Wednesday, September 16, 2009
The Art of Subtraction
The Writing Chair by Andrew Wyeth.
My mother was an artist of subtraction. When she died, I was astounded to find that there really wasn't any junk in the entire house. There were mementos, important papers, and various objects, and many photographs of loved ones on display and in boxes, but nothing superfluous, no redundancy. This art of restraint was part of her aesthetic and showed itself in her interior decorating, which was based on the artful arrangement of high-quality objects and furniture--nothing was added, except always a touch of whimsy or the unexpected.

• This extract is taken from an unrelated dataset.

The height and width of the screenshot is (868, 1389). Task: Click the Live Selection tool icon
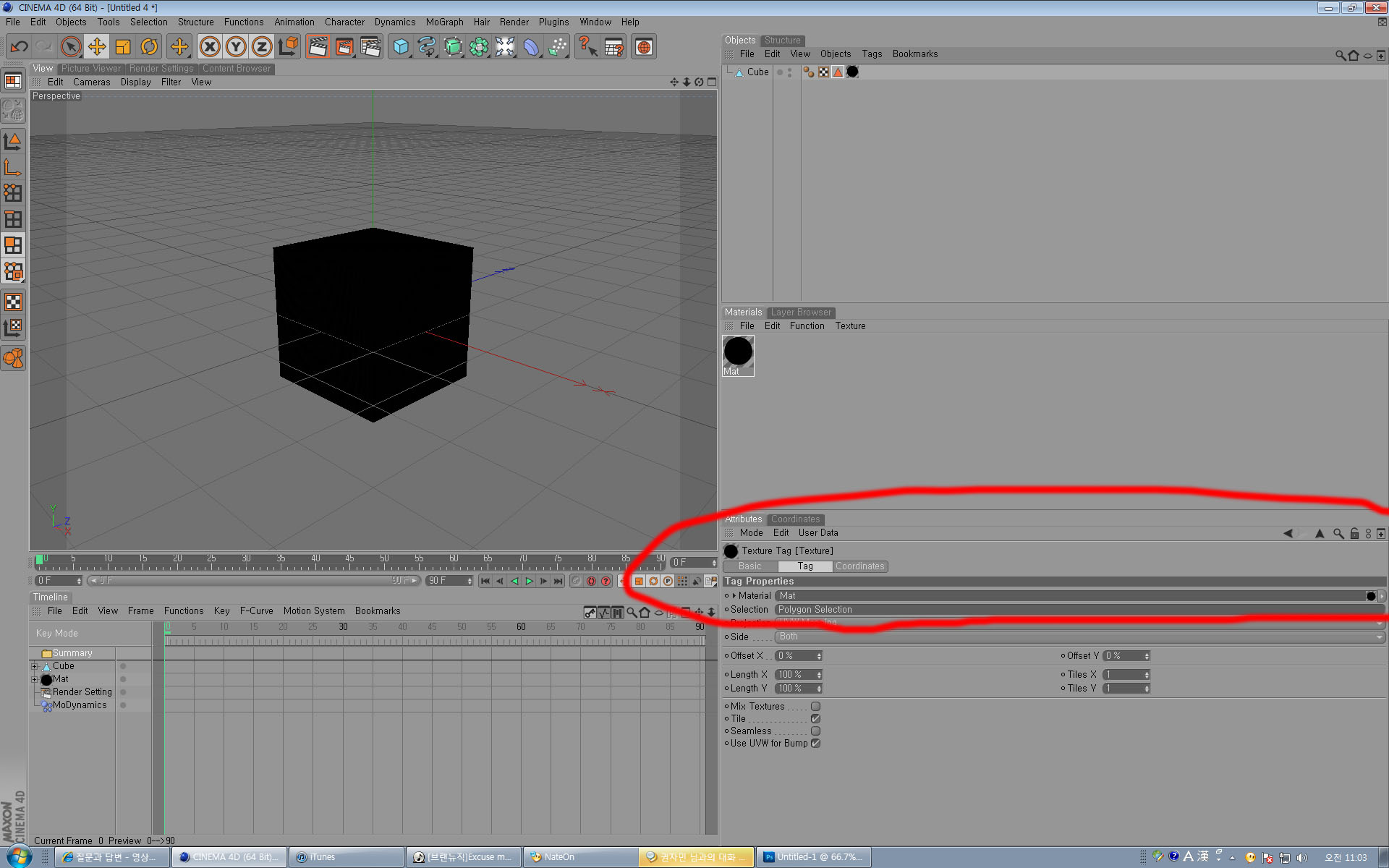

I am far more greedy, and although I do not like clutter, am far more prone to compromising to add in objects I have affection for. I love paintings and heaven for me might be looking at all my favorite paintings all at once--not something I can achieve in my living room. But at this point in time I feel a need for a more streamlined and bare essential existence, wanting to know exactly what object is there and what its purpose is, and not have to think about anything extraneous. Note here that I, as opposed to so many, have the luxury of discarding.
Master Bedroom by Andrew Wyeth.
This is not to say that I embrace the streamlined aesthetic of modernity. Given the right use of color, this aesthetic might be visually appealing in a magazine, but I would never want to live there. The trick seems to be striking the balance between a simplified aesthetic and a coziness that is home.
This is probably why at this point in time I feel so drawn to the art of Andrew Wyeth, a master of the art of subtraction. His interiors seem to be stripped to the barest essentials of the soul. Nothing is extraneous. Every object is drenched in meaning and speaks of a history, a history we could never put in words but we can feel the weight of it. This is the beauty of his art: subtraction, and light.
Ship's Clock by Andrew Wyeth.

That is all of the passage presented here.